Bahtsul masail merupakan salah satu ajang diskusi fikih yang paling banyak digandrungi oleh kaum pelajar pesantren alias santri. Seringkali, forum diskusi ini dijadikan alat untuk mengukur dan menguji seberapa mumpuni seorang santri dalam memahami problem fikih yang kerap terjadi di masyarakat. Tak ayal, forum ini pun menjadi arena pembuktian dan validasi diri untuk para santri.

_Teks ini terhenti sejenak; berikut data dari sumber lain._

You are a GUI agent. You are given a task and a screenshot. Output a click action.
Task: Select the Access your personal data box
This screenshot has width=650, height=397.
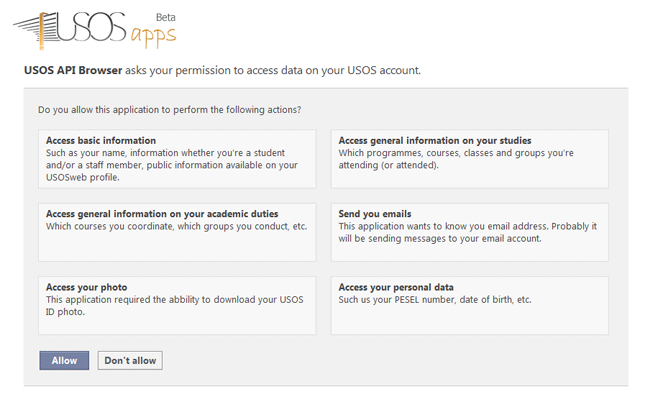point(470,306)
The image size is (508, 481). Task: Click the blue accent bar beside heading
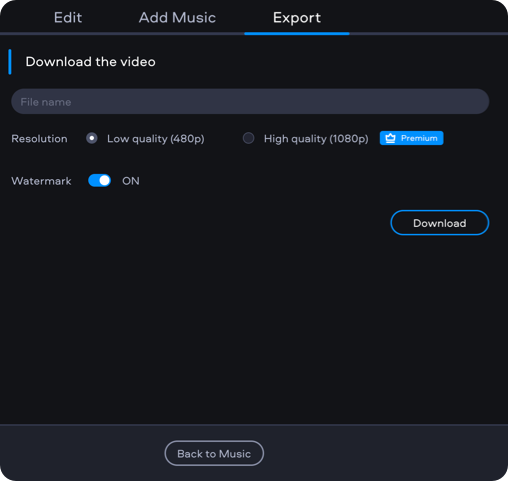click(10, 62)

Layaknya sebuah perlombaan, bahtsul masail bak menjadi gelanggang tempur santri untuk menunjukkan level dirinya dalam memahami persoalan-persoalan fikih. Bahkan, di beberapa pesantren, santri yang aktif mengikuti bahtsul masail seakan punya pamor tersendiri di hadapan santri lainnya. Ada yang bilang bahwa ada enam orang yang menjadi pusat perhatian di pesantren: anak kiai, santri tahfiz, vokalis hadrah, santri teladan, pengurus keamanan, tim media, dan santri bahtsul masail.

Tapi tak seperti forum diskusi lainnya, bahtsul masail punya sistem dan logika diskusinya sendiri. Karena forum ini lebih mengkhususkan diri pada kasus-kasus fikih, tentu sumber rujukannya adalah kitab-kitab fikih. Umumnya yang dipakai adalah kitab-kitab fikih klasik yang dikarang pada abad pertengahan Islam. Yakni, antara abad ke-7 sampai abad ke-19 Masehi. Mereka menyebutnya dengan istilah kitab kuning, kitab klasik, atau turats.
Dalam kajian kajian epistemologis, kita akan diberitahu bahwa sumber pengetahuan ada beberapa, yakni: otoritas, panca indra, penalaran, intuisi, wa ghairu dzalik.